• Available data:
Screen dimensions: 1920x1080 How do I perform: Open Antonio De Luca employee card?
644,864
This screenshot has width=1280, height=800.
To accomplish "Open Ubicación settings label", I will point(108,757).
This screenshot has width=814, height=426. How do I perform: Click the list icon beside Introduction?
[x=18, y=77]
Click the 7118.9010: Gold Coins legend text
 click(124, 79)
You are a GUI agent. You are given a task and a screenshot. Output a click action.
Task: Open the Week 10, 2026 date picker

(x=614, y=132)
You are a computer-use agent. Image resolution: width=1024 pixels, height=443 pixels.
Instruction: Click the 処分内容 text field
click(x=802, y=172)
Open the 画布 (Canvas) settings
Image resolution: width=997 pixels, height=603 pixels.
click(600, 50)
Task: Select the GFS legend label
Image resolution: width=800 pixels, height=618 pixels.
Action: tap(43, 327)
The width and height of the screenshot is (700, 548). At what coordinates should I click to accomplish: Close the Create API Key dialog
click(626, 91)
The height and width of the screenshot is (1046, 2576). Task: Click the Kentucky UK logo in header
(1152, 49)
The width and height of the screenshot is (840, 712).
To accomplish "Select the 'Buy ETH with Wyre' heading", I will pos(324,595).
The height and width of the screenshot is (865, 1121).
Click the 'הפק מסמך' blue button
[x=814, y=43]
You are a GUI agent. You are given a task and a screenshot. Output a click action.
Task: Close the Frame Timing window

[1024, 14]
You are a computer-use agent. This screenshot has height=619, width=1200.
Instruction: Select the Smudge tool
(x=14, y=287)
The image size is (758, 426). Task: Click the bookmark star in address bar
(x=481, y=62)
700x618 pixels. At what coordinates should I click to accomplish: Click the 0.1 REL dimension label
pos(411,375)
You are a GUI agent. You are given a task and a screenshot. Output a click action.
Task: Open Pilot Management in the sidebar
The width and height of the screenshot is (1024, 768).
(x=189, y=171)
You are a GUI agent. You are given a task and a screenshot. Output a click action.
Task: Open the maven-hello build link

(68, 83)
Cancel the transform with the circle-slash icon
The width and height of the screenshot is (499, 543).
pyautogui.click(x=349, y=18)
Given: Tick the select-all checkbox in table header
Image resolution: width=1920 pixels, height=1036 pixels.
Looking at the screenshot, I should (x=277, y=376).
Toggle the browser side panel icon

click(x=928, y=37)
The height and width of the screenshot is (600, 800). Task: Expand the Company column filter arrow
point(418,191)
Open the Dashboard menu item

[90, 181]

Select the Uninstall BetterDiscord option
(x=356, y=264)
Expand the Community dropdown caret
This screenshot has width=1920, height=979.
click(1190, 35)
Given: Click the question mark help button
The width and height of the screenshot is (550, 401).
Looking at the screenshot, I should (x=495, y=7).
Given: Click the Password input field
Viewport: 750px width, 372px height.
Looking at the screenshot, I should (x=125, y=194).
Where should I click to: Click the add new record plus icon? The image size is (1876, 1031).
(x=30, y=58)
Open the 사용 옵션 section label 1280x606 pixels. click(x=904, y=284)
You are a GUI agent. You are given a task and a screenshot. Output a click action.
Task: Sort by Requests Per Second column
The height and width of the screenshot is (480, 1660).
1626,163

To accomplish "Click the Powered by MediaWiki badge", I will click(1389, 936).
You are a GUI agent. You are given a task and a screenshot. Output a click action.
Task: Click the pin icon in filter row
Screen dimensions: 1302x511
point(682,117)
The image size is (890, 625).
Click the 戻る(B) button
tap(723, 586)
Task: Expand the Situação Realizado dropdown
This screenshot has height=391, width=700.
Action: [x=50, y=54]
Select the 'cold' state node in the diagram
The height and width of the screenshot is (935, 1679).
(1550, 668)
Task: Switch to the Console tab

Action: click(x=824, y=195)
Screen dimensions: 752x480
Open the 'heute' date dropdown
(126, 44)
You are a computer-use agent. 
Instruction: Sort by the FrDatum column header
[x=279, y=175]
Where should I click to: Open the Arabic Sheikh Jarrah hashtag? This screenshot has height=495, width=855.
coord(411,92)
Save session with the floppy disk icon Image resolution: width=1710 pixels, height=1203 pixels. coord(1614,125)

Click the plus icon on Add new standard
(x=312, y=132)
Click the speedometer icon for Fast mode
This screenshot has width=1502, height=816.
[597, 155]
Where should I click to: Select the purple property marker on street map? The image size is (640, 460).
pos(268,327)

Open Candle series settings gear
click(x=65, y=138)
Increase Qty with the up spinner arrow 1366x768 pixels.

• Exercise: Copy nothing except the lines from the one holding "Click the speedometer icon for Fast mode" through the last line of the data above, and return them exactly.

• Expected output:
Click the speedometer icon for Fast mode
This screenshot has width=1502, height=816.
[597, 155]
Where should I click to: Select the purple property marker on street map? The image size is (640, 460).
pos(268,327)

Open Candle series settings gear
click(x=65, y=138)
Increase Qty with the up spinner arrow 1366x768 pixels.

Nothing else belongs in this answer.